Closed ansjin closed 7 years ago
@ansjin are all files in the provided WET like that? How many percent are different/better? Or is it just 100% rubbish? The presence of rubbish is not surprising, but it should not prevent us from extracting meaningful relations from acceptable sources.
The point is, even if 95% of the input texts is rubbish, this shouldn't matter - the remaining 5% should deliver enough signal for meaningful results, which can be later separated from the rubbish relations (e.g. using simple counting).
@vviro Yeah the file is like that. It looks like its from some blogs which has lots of comments and unnecessary stuff which is Kinda unrelated for algorithms. Please see attached WET file input.txt
I will in some time post the complete output of our algorithm here and see if any meaning full data exists or not . As algorithm cannot run on our PC, so I am hosting it on Azure and run.
@ansjin So the claim is that this WET file contains only relevant texts? If so, maybe the filter needs to be tweaked to exclude different classes of obviously irrelevant pages (if they are relatively easy to identify).

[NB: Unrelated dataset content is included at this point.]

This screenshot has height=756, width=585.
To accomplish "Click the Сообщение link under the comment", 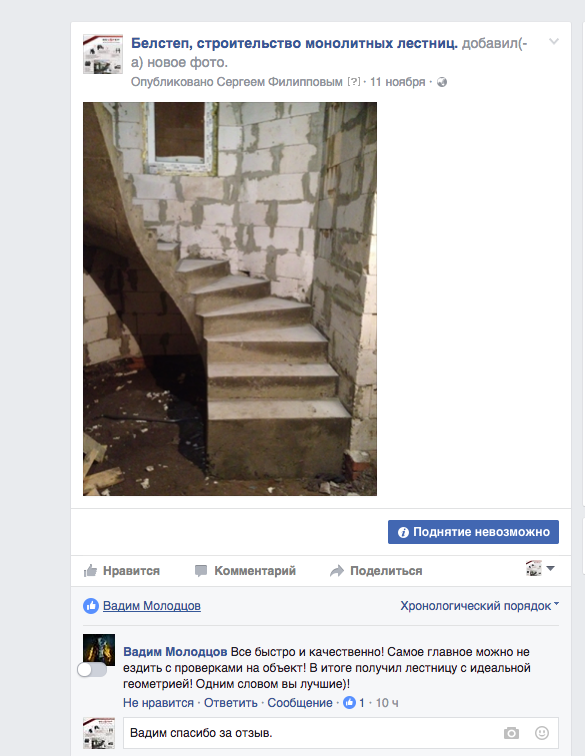I will [300, 703].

@vviro yeah we need to build or find a filter which can exclude such pages or I think it would be better that we don't have such websites scrapped and included in WET files. Better thing is the filter can be added while scrapping websites only.
765 scrapped wiki pages can be found here: https://github.com/MusicConnectionMachine/UnstructuredData/issues/65 I hope it helps ;)
We (group 2) are stating to test the complete pipeline. As soon as the DB is up and running we can provide more data.
Check the CSV file here https://github.com/MusicConnectionMachine/api/issues/22#issuecomment-292573343
Given to us by group2. So this issue can be closed.
We parsed the sample WET file provided by you here https://github.com/MusicConnectionMachine/UnstructuredData/issues/58.
The file looks something like this:
This WET file contains a lot of user comments and unnecessary data not the real data of any composer. This data looks mostly from blogs.
How can we find relationships or any timeline events from this file ?
If you have any new data extracted, can you share it with us?@MusicConnectionMachine/group-2 Preferably the scrapped Wikipedia page of a composer!!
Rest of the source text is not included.